The package \textsf{glober} provides two tools to estimate the function \(f\) in the following nonparametric regression model: \begin{equation} \label{eq:model} Y_i = f(x_i) + \varepsilon_i, \quad 1 \leq i \leq n, \end{equation} where the \(\varepsilon_i\) are i.i.d centered random variables of variance \(\sigma^2\), the \(x_i\) are observation points which belong to a compact set \(S\) of \(\mathbb{R}^d\), \(d=1\) or 2 and \(n\) is the total number of observations. This estimation is performed using the GLOBER approach described in [1]. This method consists in estimating \(f\) by approximating it with a linear combination of B-splines, where their knots are selected adaptively using the Generalized Lasso proposed by [2], since they can be seen as changes in the derivatives of the function to estimate. We refer the reader to [1] for further details.
In the following, we apply our method to a function of one input variable \(f_1\).
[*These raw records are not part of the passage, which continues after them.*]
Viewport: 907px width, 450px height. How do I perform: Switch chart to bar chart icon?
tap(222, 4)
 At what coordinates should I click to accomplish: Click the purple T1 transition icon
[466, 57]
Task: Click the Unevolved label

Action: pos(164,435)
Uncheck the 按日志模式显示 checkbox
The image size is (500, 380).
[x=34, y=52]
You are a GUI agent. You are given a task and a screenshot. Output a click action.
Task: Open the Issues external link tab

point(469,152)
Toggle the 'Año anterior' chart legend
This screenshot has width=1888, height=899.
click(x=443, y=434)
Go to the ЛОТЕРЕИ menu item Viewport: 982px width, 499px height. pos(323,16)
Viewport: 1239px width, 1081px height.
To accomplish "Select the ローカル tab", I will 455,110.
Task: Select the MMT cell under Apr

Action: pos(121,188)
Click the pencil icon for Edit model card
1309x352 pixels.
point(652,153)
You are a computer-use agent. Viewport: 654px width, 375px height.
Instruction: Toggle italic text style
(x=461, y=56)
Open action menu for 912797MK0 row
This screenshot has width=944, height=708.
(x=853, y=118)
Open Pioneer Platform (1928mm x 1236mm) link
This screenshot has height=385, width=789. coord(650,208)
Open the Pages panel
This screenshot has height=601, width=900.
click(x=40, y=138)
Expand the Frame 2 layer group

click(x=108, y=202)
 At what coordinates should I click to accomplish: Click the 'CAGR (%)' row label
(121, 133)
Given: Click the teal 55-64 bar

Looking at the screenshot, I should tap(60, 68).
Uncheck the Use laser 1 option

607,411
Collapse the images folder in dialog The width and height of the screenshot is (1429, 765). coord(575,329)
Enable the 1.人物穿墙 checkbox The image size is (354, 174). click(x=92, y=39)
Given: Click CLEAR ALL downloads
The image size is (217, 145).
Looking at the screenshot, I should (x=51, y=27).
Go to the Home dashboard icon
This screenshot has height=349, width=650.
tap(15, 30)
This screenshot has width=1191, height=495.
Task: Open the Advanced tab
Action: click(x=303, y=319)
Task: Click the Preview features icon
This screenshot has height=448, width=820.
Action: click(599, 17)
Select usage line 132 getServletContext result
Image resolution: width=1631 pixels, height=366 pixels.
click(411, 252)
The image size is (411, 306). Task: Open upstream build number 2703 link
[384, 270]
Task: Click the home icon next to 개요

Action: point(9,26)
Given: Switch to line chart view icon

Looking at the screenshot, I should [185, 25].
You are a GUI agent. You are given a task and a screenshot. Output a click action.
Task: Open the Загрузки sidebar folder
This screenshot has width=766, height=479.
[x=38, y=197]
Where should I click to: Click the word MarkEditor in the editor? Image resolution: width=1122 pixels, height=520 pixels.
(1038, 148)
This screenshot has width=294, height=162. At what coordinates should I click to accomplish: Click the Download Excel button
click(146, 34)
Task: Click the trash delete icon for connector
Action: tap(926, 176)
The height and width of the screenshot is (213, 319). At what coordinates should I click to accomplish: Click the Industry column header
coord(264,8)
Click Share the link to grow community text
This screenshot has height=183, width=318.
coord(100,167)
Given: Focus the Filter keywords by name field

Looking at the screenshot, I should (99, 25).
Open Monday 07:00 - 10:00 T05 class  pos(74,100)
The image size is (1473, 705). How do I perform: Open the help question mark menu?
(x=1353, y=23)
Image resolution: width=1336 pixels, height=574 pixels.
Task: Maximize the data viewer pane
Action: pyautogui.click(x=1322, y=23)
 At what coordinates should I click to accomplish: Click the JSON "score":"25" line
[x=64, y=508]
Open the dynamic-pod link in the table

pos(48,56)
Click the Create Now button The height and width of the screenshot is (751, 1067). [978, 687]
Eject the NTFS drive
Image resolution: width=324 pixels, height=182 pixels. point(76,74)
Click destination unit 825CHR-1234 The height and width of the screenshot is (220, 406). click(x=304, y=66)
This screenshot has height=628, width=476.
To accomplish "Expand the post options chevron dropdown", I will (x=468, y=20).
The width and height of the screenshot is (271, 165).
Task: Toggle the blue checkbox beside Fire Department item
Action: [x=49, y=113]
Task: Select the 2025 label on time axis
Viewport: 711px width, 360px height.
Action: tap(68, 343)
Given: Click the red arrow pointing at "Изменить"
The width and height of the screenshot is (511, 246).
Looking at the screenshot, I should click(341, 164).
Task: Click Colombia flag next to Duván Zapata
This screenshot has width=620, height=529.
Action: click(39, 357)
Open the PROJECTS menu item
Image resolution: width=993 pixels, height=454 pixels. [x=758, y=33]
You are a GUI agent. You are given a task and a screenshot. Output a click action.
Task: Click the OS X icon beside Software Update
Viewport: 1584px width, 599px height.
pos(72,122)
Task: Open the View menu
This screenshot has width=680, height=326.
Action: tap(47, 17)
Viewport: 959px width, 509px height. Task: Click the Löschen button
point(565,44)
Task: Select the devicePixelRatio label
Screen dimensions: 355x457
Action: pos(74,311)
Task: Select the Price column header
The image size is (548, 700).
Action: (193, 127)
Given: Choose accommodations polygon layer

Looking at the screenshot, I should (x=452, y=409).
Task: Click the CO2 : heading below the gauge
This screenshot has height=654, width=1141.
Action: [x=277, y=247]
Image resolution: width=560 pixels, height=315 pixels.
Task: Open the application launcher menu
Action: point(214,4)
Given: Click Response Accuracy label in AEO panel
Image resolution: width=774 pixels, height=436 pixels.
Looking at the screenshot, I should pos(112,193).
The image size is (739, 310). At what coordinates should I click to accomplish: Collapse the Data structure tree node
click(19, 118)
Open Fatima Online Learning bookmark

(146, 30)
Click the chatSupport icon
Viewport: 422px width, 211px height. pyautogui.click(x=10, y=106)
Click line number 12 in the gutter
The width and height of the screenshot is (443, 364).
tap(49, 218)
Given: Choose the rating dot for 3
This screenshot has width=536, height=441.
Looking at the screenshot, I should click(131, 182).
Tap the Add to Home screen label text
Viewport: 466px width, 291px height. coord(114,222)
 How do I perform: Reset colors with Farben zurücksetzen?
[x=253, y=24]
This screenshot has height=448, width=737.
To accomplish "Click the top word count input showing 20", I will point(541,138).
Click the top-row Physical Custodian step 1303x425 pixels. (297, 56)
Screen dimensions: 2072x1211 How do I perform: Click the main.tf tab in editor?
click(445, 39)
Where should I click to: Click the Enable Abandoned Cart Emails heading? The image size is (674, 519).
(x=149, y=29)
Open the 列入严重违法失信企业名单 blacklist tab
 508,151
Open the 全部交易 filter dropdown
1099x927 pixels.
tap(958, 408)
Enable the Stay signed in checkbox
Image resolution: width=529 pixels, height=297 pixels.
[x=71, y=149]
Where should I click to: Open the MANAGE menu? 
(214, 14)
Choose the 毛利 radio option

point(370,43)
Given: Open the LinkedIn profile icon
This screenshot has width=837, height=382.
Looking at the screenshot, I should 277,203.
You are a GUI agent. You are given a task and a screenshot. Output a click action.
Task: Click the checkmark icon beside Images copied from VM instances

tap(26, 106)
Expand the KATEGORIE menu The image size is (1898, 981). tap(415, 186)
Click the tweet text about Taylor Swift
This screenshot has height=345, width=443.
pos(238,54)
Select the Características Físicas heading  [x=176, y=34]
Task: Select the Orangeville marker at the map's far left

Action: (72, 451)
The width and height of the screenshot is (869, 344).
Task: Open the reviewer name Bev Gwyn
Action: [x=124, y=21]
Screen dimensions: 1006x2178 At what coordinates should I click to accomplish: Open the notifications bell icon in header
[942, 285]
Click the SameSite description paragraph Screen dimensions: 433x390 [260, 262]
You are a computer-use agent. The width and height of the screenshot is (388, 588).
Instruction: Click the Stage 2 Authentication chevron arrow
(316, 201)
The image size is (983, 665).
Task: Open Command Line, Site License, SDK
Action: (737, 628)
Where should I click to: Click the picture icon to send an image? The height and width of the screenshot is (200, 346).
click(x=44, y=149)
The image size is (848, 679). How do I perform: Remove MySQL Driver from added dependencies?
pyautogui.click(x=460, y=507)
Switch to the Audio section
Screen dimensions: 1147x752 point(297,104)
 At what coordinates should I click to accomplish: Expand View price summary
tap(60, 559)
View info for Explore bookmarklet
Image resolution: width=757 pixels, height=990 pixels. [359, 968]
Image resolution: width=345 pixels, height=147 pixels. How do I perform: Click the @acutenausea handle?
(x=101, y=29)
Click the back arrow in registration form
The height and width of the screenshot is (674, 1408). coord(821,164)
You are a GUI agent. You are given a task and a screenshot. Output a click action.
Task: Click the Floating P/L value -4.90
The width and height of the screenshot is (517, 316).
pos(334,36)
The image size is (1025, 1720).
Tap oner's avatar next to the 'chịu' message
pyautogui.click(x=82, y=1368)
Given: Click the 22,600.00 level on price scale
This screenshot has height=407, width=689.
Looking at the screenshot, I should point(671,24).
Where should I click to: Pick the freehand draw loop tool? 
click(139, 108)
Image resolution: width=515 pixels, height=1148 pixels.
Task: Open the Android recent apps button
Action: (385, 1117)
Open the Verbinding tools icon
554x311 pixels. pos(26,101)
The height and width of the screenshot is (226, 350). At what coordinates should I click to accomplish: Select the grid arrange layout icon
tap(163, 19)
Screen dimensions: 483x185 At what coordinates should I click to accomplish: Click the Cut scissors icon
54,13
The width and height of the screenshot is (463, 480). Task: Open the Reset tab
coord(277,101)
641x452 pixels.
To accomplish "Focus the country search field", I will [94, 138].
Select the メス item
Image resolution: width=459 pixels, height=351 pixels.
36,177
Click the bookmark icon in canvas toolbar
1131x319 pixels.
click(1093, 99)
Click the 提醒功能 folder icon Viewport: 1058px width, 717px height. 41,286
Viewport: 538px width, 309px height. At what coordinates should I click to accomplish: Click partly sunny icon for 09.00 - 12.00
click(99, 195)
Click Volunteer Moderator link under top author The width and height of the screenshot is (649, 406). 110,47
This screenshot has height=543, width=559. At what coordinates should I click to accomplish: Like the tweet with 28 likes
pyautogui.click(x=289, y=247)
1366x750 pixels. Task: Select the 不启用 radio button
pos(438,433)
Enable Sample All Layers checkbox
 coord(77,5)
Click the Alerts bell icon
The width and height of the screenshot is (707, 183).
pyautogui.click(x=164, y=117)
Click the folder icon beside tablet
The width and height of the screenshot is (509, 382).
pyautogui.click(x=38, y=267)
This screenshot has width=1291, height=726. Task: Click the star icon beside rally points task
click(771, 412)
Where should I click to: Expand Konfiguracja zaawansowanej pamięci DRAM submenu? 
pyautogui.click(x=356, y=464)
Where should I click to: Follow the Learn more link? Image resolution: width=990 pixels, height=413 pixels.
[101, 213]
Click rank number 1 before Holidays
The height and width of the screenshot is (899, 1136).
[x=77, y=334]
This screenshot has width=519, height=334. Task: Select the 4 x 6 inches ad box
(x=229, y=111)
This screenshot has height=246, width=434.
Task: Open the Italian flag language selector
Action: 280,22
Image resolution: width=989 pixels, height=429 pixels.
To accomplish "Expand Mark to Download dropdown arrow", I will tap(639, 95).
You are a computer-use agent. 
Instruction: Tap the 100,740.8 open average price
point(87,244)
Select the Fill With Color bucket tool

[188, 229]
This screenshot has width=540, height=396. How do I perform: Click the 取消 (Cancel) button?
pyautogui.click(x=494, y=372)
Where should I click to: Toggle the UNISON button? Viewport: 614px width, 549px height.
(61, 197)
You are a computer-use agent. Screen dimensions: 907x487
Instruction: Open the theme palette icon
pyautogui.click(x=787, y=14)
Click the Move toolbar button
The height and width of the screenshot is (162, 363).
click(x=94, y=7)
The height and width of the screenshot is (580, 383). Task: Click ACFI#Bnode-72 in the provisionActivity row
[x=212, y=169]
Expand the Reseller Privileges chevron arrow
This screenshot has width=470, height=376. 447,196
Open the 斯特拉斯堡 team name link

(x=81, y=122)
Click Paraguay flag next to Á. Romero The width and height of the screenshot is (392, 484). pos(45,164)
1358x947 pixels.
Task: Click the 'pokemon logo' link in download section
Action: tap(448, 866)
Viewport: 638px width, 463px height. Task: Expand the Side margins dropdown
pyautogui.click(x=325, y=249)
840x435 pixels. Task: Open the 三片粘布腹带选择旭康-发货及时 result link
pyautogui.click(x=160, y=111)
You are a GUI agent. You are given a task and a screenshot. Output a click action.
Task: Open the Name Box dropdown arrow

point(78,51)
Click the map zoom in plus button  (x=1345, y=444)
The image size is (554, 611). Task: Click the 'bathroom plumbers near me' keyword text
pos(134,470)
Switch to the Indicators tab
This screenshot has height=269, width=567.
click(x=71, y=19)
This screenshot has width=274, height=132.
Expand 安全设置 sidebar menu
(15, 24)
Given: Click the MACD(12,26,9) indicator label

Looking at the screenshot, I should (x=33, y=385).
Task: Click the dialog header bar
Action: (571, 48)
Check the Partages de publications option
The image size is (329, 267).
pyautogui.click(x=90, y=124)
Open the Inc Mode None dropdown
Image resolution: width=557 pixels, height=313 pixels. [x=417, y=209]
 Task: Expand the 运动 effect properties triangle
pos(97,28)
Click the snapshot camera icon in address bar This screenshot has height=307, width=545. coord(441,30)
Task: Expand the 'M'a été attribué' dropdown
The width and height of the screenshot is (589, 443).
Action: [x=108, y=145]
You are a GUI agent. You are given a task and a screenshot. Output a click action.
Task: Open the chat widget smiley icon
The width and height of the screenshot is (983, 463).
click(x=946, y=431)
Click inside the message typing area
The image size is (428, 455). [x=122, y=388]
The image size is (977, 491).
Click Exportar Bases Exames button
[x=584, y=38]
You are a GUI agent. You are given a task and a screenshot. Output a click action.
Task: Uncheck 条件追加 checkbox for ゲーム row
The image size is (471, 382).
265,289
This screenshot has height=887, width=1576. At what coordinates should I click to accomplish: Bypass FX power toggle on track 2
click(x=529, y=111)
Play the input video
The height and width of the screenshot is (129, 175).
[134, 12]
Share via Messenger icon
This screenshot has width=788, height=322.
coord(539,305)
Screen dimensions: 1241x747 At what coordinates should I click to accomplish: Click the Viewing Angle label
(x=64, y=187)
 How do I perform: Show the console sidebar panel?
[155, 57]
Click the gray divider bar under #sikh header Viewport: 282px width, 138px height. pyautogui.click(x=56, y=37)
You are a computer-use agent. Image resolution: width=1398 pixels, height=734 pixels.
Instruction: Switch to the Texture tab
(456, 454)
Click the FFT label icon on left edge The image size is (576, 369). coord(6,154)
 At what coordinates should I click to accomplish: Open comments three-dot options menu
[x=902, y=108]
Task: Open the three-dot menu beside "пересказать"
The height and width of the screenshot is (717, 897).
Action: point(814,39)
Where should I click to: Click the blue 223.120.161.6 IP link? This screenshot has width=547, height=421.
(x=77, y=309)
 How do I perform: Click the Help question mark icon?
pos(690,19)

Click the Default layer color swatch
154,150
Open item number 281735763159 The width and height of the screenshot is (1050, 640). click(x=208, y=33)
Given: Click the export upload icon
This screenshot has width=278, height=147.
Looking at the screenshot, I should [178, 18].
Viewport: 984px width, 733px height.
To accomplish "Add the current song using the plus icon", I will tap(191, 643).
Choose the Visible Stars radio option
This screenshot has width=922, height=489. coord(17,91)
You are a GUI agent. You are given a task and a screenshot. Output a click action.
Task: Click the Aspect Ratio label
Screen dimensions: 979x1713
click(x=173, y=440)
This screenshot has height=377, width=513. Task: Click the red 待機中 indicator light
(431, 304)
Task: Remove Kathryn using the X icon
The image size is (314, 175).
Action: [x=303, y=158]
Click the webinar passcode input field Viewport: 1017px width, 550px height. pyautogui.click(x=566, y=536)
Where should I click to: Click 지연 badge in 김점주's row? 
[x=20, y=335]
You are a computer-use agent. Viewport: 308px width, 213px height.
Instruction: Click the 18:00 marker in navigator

This function is defined as a linear combination of quadratic B-splines with the set of knots \(\mathbf{t} = (0.1, 0.27,0.745)\) and \(\sigma = 0.1\) in \eqref{eq:model}.
We load the dataset of observations with \(n=70\) provided within the package \((x_1, \ldots, x_{70})\):
## --- Loading the values of the input variable --- ##
data('x_1D')
and \((Y_1, \ldots, Y_{70})\):
## --- Loading the corresponding noisy values of the response variable --- ##
data('y_1D')
We load the dataset containing the values of the input variable \(\{x_1, \ldots, x_N\}\) for which an estimation of \(f_1\) is sought. They correspond to the observation points as well as additional points where \(f_1\) has not been observed. Here, \(N = 201\). In order to have a better idea of the underlying function \(f_1\), we load the corresponding evaluations of \(f_1\) at these input values.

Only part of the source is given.